The GPR machine is walked back and forth across the survey site at 50cm intervals, both laterally and horizontally, measuring the rate of reflection of radio waves at depths, in slices across the grid. When the lattice of slice, lateral and horizontal are put together in advanced software, and interpolated, the result is a three-dimensional image, and map slices at various depths, showing spots where reflected returns are higher, or lower than average, suggesting buried materials that reflect radio waves better or worse than the surrounding soil matrix.
Based on vague returns from the GPR survey, an excavation grid was laid out, and two backhoe trenches were dug, at an average depth of 2m, and with a total length of something like 35m, in an L-shape around the East and South of the excavation grid. I spent the better part of five weeks in those two trenches, with Dr. Karl Lillquist, a geomorphologist, and chair of my department at CWU, working out the stratigraphic story of the site, in a way that is both understandable, and defensible.
The field school was originally set to be four weeks long. However, Jake Shapley, the field assistant, and the greatest champion of the Wenas dig, pushed for a six-week field school, and it was approved, extending to six weeks before it was advertised. The thinking for the four-week school was that, with only one bone, and no real reason to believe that there was any more at the site, it might be a stretch to fill up even a four-week course. The first three weeks of the excavation seemed proof that there just wasn’t enough to fill up the time. While Dr. Lillquist and I systematically described the site stratigraphy in the trenches, using orange-flagged nails on a 50cm grid to mark boundaries between layers, and while Ryan Murphy, the other member of the field school from the Geography Department, used a total-station (an advanced piece of surveying equipment that uses lasers and prisms to plot three-dimensional coordinates of surveyed points) to map the topography and excavation geography of the site, the archaeology students (with participation from the rest of us: everyone doing their part, especially when large volumes of dirt had to be moved) proceeded to open 2m x 2m excavation units, and dig them down, in a controlled, scientific manner, using archaeology techniques, 10cm at a time, screening all of the dirt from their units, looking for bones or artifacts. The excavation units really turned up nothing but shattered fragments of bone, mostly spongy material, for the first three weeks.

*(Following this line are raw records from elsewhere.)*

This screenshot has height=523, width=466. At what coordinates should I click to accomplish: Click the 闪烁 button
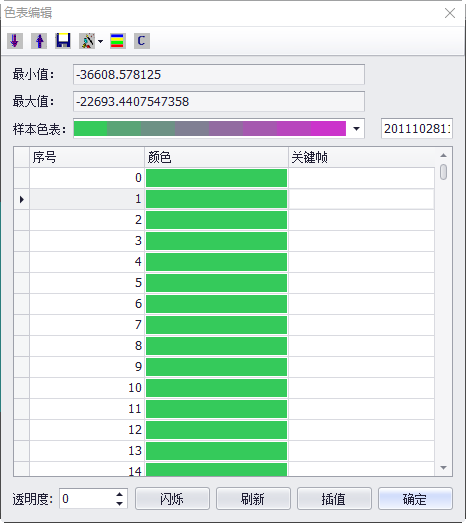[x=172, y=499]
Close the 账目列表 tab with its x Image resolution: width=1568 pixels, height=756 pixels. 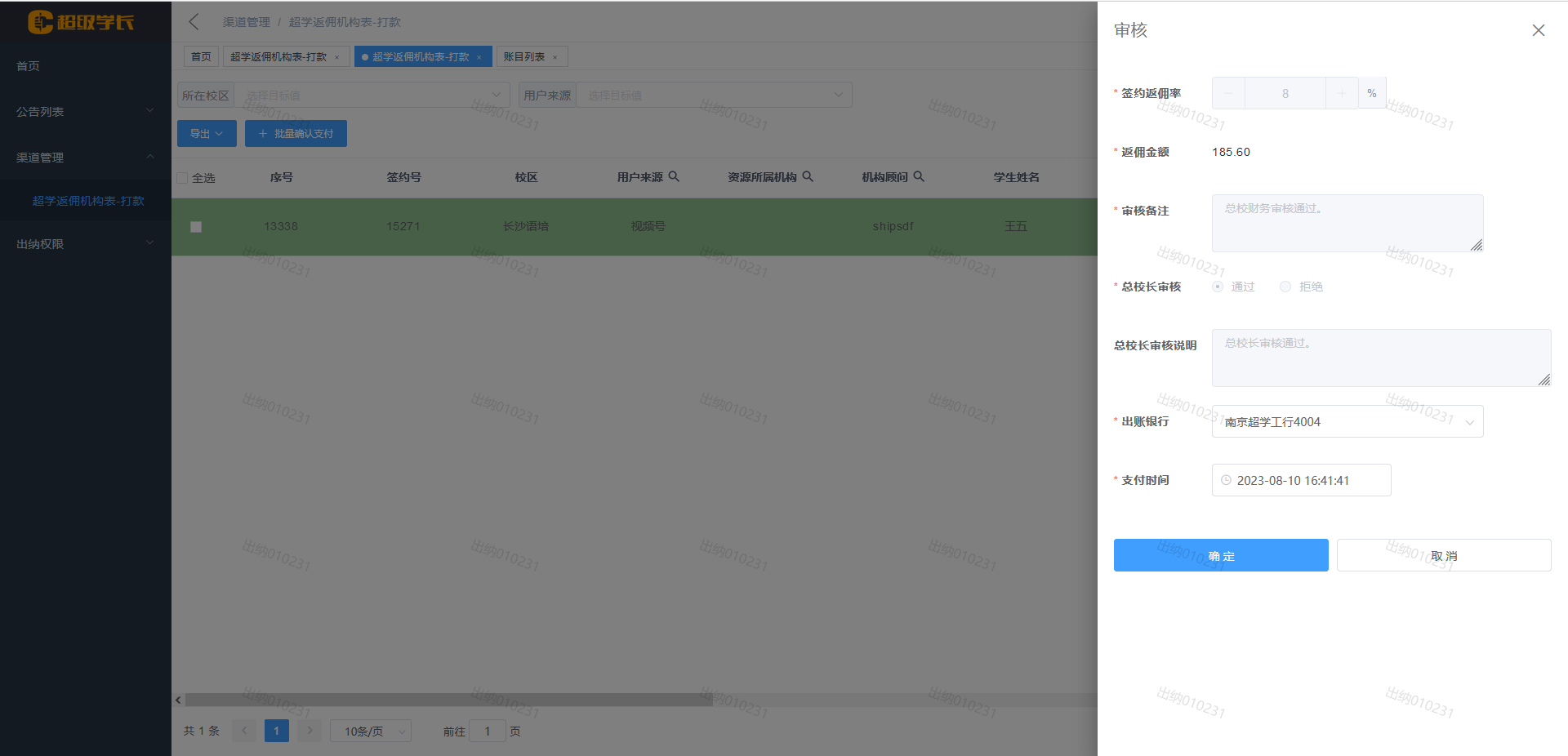555,57
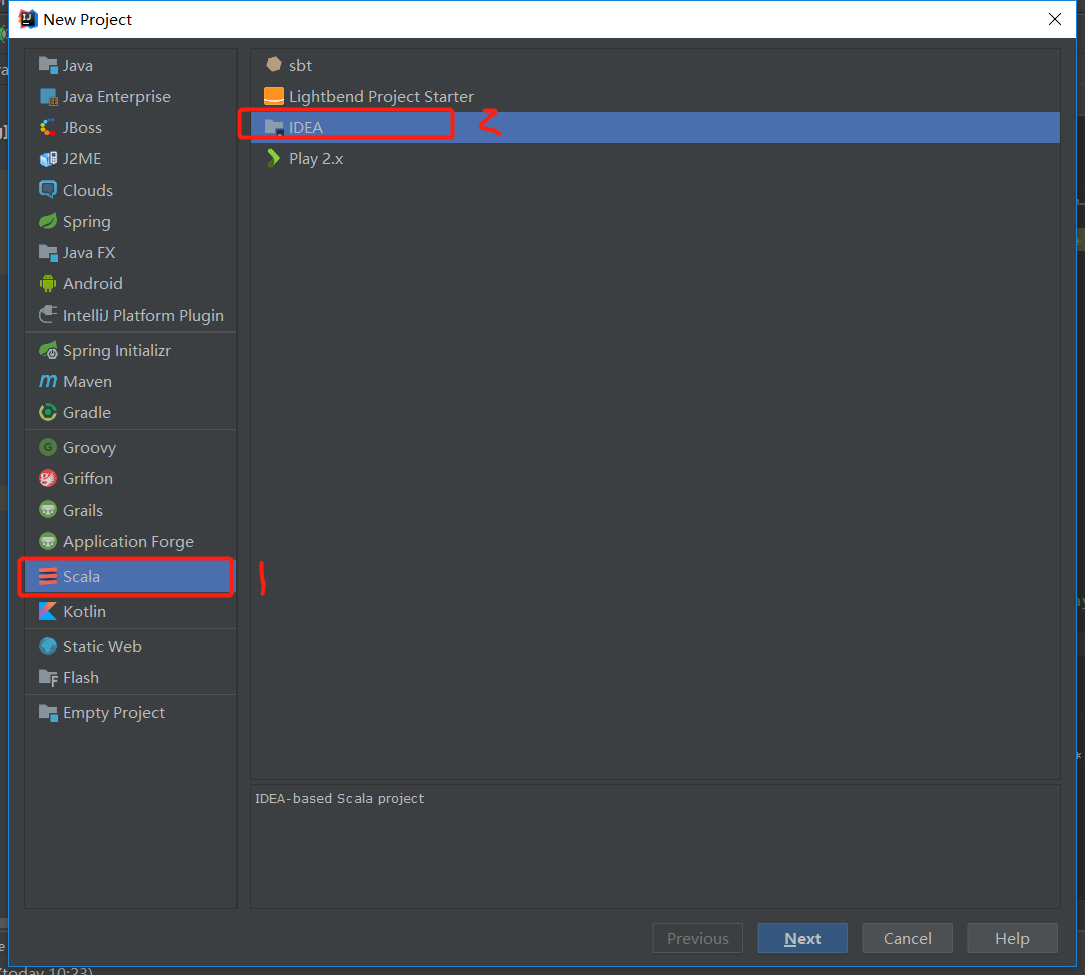Image resolution: width=1085 pixels, height=975 pixels.
Task: Choose the Java project category
Action: tap(77, 66)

During week four, everything changed. All of a sudden, starting on Tuesday of that week, all of the excavation units started to have large bone. From the fourth week on, a right humerus (possibly a mate to the original left humerus), some possible rib bone, and what might be large pieces of cranial bone, were all uncovered at the site. The finds started to be of a great enough volume that the dig, which was only originally scheduled for four weeks, has been approved for a second field season, and there is talk of third and fourth field seasons.
The last few days of the dig were spent marking the stratigraphies of the excavation units, and marrying them to the stratigraphy of the trenches.
Speaking of the significance of the dig, Bax Barton mentioned that this might be the largest scientific excavation of Pleistocene mega-fauna that has been done in the Northwest. While that may seem to be a rather focused and qualified achievement, it is some kind of contribution.
Photos, diagrams, maps, and more explanation of the results of the dig will be posted here, in a revision to this article, as they are available.